Bug 2104943

Summary:	cluster unreachable after enabling IPFIX with sampling=1
Product:	Red Hat Enterprise Linux Fast Datapath	Reporter:	Joel Takvorian <jtakvori>
Component:	openvswitch	Assignee:	Timothy Redaelli <tredaelli>
openvswitch sub component:	daemons and tools	QA Contact:	Jiying Qiu <jiqiu>
Status:	CLOSED DUPLICATE	Docs Contact:
Severity:	urgent
Priority:	unspecified	CC:	ctrautma, davegord, ffernand, jhsiao, jiqiu, mmichels, mpattric, nweinber, ralongi
Version:	FDP 22.L
Target Milestone:	---
Target Release:	---
Hardware:	Unspecified
OS:	Unspecified
Whiteboard:
Fixed In Version:	kernel-5.14.0-90.el9	Doc Type:	If docs needed, set a value
Doc Text:		Story Points:	---
Clone Of:		Environment:
Last Closed:	2022-12-15 18:24:50 UTC	Type:	Bug
Regression:	---	Mount Type:	---
Documentation:	---	CRM:
Verified Versions:		Category:	---
oVirt Team:	---	RHEL 7.3 requirements from Atomic Host:
Cloudforms Team:	---	Target Upstream Version:
Embargoed:
Bug Depends On:
Bug Blocks:	2104957

Description Joel Takvorian 2022-07-07 14:28:55 UTC

Description of problem:

When enabling IPFIX flows export via NetObserv in OCP 4.11.0-rc0, then setting ipfix sampling to 1, the cluster is unstable and becomes eventually unreachable.
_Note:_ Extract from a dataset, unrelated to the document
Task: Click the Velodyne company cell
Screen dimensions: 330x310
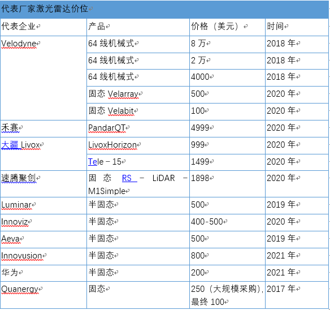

I loose all possibilities to interact with it via oc/kubectl.

Note that:
- The same scenario worked fine in OCP 4.10.x
- In 4.11.0-rc0, a higher sampling rate works fine. Even sampling=2 is still OK. It starts degrading only when setting sampling=1
- NetObserv has an alternative way to generate flows, by using an eBPF agent. Using that alternative instead of ovs/ipfix, with sampling=1, works correctly. 
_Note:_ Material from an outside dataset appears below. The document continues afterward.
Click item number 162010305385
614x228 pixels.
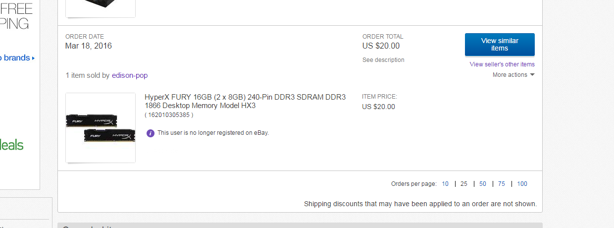[x=169, y=115]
Also, there's another bug opened that is similar - it could be the same cause, not sure: https://bugzilla.redhat.com/show_bug.cgi?id=2103136

Version-Release number of selected component (if applicable):

Seems to be openvswitch2.17-2.17.0-22.el8fdp.x86_64
(version used in OCP 4.11.0-rc0)

How reproducible:

It is reproduced consistently by several people.

Steps to Reproduce:
1. Setup an OCP 4.11.0-rc0 cluster with OVN-Kubernetes. My setup has 3 workers and 1 master, on aws, m6i.large
2. Install NetObserv: https://github.com/netobserv/network-observability-operator/#getting-started
3. Edit config (oc edit flowcollector cluster) to set ipfix sampling to 1 (in spec.ipfix.sampling)

Actual results:

Loose connectivity to cluster


Expected results:

Stable cluster

Additional info:

Comment 2 Joel Takvorian 2022-07-12 08:18:30 UTC

Heads up: setting IPFIX cache-max-flows param to 1000 (instead of the default 100) fixes the problem. My cluster is stable then, still with sampling=1
So, there's a part of the job we can do in NetObserv by setting better default values.
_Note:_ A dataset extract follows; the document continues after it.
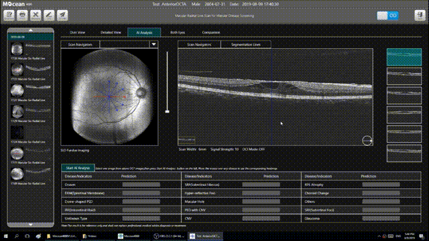
Task: Click the Start AI Analysis button
Action: coord(78,168)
However it doesn't tell why this issue suddenly appeared in ocp4.11. There must be something that puts more pressure on OVS, or maybe there's an increased number of sampled packets, I'd still want to understand what differs with ocp4.10.

Comment 3 Joel Takvorian 2022-07-12 08:45:44 UTC

I spoke too fast :/
Actually I'm still loosing my cluster after some time, with cache-max-flows=1000

Comment 7 Mike Pattrick 2022-12-15 18:24:50 UTC

Closing as this issue is resolved with errata: https://access.redhat.com/errata/RHSA-2022:8267

*** This bug has been marked as a duplicate of bug 2080477 ***